Reputation: 23
How can I get 'set' data from DataFrame elements?
For example, if I have a data as
df = DataFrame([['a','b','z'], ['a', 'c'], ['d']])
I would like to get
{'a', 'b', 'c', 'd', 'z'}
(type: set)
If I use for sentence, I can code it. However, if there is another way to calculate with pandas, I would like to use it.
Upvotes: 2
Views: 178
Reputation: 323236
Try this:
A=[]
[A.extend(item)for item in df.values.tolist() ]

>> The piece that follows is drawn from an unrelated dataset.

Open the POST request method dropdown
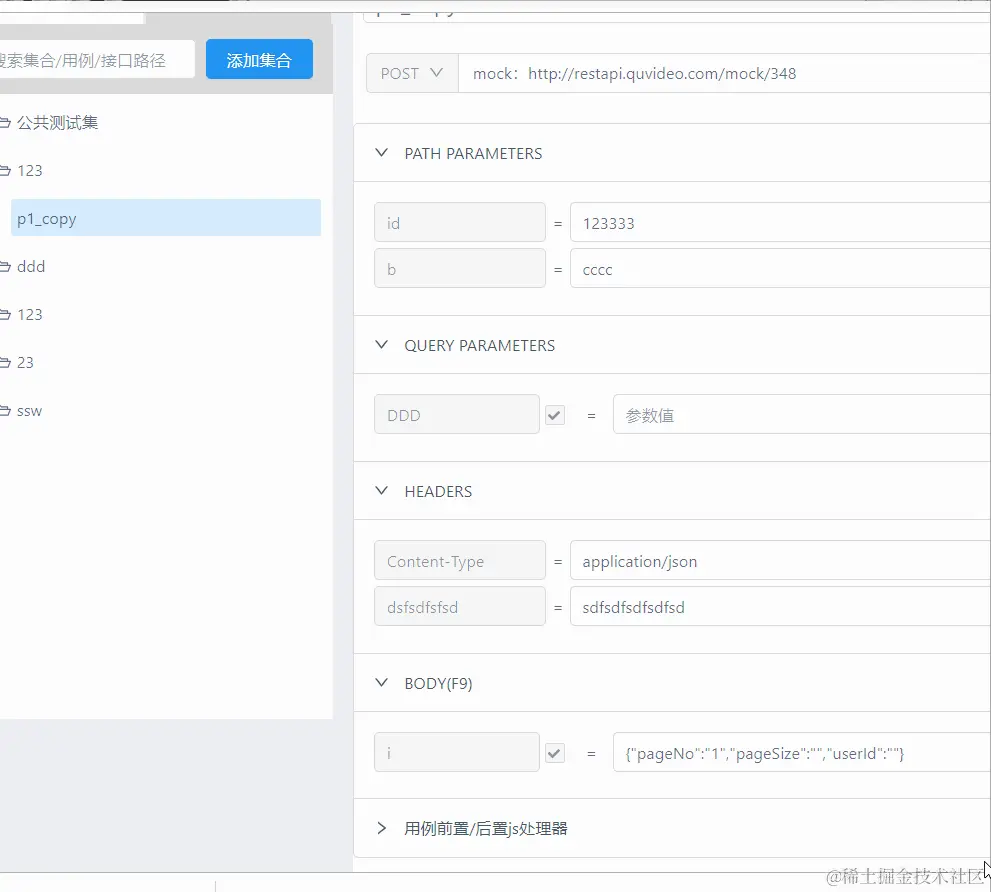 pyautogui.click(x=411, y=73)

A = list(set([i for i in A if i is not None]))
A
Out[1224]: ['a', 'b', 'c', 'd', 'z']
Upvotes: 0
Reputation: 109546
s = set(df.values.ravel())
>>> s
{None, 'a', 'b', 'c', 'd', 'z'}
Technically, the value None
should be in the result. You could always remove it with s.remove(None)
if required.
Upvotes: 2
Reputation: 210842
DataFrame.stack(dropna=True) per default drops all NaNs
In [56]: df.stack().tolist()
Out[56]: ['a', 'b', 'z', 'a', 'c', 'd']
or as a set:
In [57]: set(df.stack().tolist())
Out[57]: {'a', 'b', 'c', 'd', 'z'}
Upvotes: 2